### TASK PROMPT:
Word for word, set down the listing that appears after this line.

### RECORDS PROVIDED:
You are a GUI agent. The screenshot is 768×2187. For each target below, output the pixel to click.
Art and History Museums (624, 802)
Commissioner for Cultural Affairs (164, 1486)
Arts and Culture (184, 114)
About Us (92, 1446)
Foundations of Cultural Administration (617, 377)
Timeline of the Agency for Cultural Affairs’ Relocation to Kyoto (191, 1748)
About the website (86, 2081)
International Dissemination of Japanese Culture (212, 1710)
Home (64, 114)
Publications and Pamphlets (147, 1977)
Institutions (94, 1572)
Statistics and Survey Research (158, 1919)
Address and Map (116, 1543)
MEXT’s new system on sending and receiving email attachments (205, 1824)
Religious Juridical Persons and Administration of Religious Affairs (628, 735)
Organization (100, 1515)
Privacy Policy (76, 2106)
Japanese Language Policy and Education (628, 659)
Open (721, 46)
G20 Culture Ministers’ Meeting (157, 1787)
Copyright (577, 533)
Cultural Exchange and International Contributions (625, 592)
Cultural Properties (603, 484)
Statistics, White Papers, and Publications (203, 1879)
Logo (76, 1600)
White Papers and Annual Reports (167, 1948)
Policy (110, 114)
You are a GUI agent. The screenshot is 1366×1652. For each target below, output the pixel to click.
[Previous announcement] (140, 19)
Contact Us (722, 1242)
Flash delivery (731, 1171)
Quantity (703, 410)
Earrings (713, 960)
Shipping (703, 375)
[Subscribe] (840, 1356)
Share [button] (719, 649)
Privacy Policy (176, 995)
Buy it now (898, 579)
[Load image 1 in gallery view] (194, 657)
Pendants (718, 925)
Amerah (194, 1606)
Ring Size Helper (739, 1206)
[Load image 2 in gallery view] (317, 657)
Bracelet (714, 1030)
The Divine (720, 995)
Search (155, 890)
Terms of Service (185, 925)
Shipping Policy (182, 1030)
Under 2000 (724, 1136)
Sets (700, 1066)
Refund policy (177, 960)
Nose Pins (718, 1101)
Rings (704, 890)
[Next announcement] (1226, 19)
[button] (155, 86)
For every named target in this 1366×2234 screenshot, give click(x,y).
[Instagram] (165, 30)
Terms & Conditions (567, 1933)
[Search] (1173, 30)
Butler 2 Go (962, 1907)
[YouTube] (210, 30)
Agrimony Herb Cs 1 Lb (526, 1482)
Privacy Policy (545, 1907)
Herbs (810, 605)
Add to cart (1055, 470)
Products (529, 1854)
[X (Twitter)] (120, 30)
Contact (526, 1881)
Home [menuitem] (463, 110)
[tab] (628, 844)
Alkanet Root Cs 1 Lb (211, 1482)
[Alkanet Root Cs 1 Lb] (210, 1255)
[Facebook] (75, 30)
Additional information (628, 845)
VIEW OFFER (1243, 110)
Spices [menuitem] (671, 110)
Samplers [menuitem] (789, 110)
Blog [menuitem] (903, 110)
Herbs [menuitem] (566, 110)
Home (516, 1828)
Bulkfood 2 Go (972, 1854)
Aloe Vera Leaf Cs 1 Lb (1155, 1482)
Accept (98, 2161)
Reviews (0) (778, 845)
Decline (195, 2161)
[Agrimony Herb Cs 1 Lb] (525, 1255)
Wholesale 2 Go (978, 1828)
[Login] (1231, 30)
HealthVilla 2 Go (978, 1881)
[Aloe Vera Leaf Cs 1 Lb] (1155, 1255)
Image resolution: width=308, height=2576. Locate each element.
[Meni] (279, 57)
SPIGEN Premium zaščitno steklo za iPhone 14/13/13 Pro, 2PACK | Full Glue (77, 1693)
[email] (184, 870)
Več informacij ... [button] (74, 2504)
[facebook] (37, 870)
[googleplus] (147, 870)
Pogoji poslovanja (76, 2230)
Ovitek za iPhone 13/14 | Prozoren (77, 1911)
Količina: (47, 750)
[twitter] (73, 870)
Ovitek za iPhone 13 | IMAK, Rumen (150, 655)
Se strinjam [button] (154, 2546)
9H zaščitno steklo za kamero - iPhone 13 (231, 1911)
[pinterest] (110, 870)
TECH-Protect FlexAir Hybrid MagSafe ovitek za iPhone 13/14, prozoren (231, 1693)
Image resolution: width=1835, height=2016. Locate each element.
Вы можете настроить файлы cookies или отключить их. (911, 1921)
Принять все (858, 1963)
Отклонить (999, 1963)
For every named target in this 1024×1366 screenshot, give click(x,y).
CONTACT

### FINAL ANSWER:
You are a GUI agent. The screenshot is 768×2187. For each target below, output the pixel to click.
Art and History Museums (624, 802)
Commissioner for Cultural Affairs (164, 1486)
Arts and Culture (184, 114)
About Us (92, 1446)
Foundations of Cultural Administration (617, 377)
Timeline of the Agency for Cultural Affairs’ Relocation to Kyoto (191, 1748)
About the website (86, 2081)
International Dissemination of Japanese Culture (212, 1710)
Home (64, 114)
Publications and Pamphlets (147, 1977)
Institutions (94, 1572)
Statistics and Survey Research (158, 1919)
Address and Map (116, 1543)
MEXT’s new system on sending and receiving email attachments (205, 1824)
Religious Juridical Persons and Administration of Religious Affairs (628, 735)
Organization (100, 1515)
Privacy Policy (76, 2106)
Japanese Language Policy and Education (628, 659)
Open (721, 46)
G20 Culture Ministers’ Meeting (157, 1787)
Copyright (577, 533)
Cultural Exchange and International Contributions (625, 592)
Cultural Properties (603, 484)
Statistics, White Papers, and Publications (203, 1879)
Logo (76, 1600)
White Papers and Annual Reports (167, 1948)
Policy (110, 114)
You are a GUI agent. The screenshot is 1366×1652. For each target below, output the pixel to click.
[Previous announcement] (140, 19)
Contact Us (722, 1242)
Flash delivery (731, 1171)
Quantity (703, 410)
Earrings (713, 960)
Shipping (703, 375)
[Subscribe] (840, 1356)
Share [button] (719, 649)
Privacy Policy (176, 995)
Buy it now (898, 579)
[Load image 1 in gallery view] (194, 657)
Pendants (718, 925)
Amerah (194, 1606)
Ring Size Helper (739, 1206)
[Load image 2 in gallery view] (317, 657)
Bracelet (714, 1030)
The Divine (720, 995)
Search (155, 890)
Terms of Service (185, 925)
Shipping Policy (182, 1030)
Under 2000 (724, 1136)
Sets (700, 1066)
Refund policy (177, 960)
Nose Pins (718, 1101)
Rings (704, 890)
[Next announcement] (1226, 19)
[button] (155, 86)
For every named target in this 1366×2234 screenshot, give click(x,y).
[Instagram] (165, 30)
Terms & Conditions (567, 1933)
[Search] (1173, 30)
Butler 2 Go (962, 1907)
[YouTube] (210, 30)
Agrimony Herb Cs 1 Lb (526, 1482)
Privacy Policy (545, 1907)
Herbs (810, 605)
Add to cart (1055, 470)
Products (529, 1854)
[X (Twitter)] (120, 30)
Contact (526, 1881)
Home [menuitem] (463, 110)
[tab] (628, 844)
Alkanet Root Cs 1 Lb (211, 1482)
[Alkanet Root Cs 1 Lb] (210, 1255)
[Facebook] (75, 30)
Additional information (628, 845)
VIEW OFFER (1243, 110)
Spices [menuitem] (671, 110)
Samplers [menuitem] (789, 110)
Blog [menuitem] (903, 110)
Herbs [menuitem] (566, 110)
Home (516, 1828)
Bulkfood 2 Go (972, 1854)
Aloe Vera Leaf Cs 1 Lb (1155, 1482)
Accept (98, 2161)
Reviews (0) (778, 845)
Decline (195, 2161)
[Agrimony Herb Cs 1 Lb] (525, 1255)
Wholesale 2 Go (978, 1828)
[Login] (1231, 30)
HealthVilla 2 Go (978, 1881)
[Aloe Vera Leaf Cs 1 Lb] (1155, 1255)
Image resolution: width=308, height=2576. Locate each element.
[Meni] (279, 57)
SPIGEN Premium zaščitno steklo za iPhone 14/13/13 Pro, 2PACK | Full Glue (77, 1693)
[email] (184, 870)
Več informacij ... [button] (74, 2504)
[facebook] (37, 870)
[googleplus] (147, 870)
Pogoji poslovanja (76, 2230)
Ovitek za iPhone 13/14 | Prozoren (77, 1911)
Količina: (47, 750)
[twitter] (73, 870)
Ovitek za iPhone 13 | IMAK, Rumen (150, 655)
Se strinjam [button] (154, 2546)
9H zaščitno steklo za kamero - iPhone 13 (231, 1911)
[pinterest] (110, 870)
TECH-Protect FlexAir Hybrid MagSafe ovitek za iPhone 13/14, prozoren (231, 1693)
Image resolution: width=1835, height=2016. Locate each element.
Вы можете настроить файлы cookies или отключить их. (911, 1921)
Принять все (858, 1963)
Отклонить (999, 1963)
For every named target in this 1024×1366 screenshot, give click(x,y).
CONTACT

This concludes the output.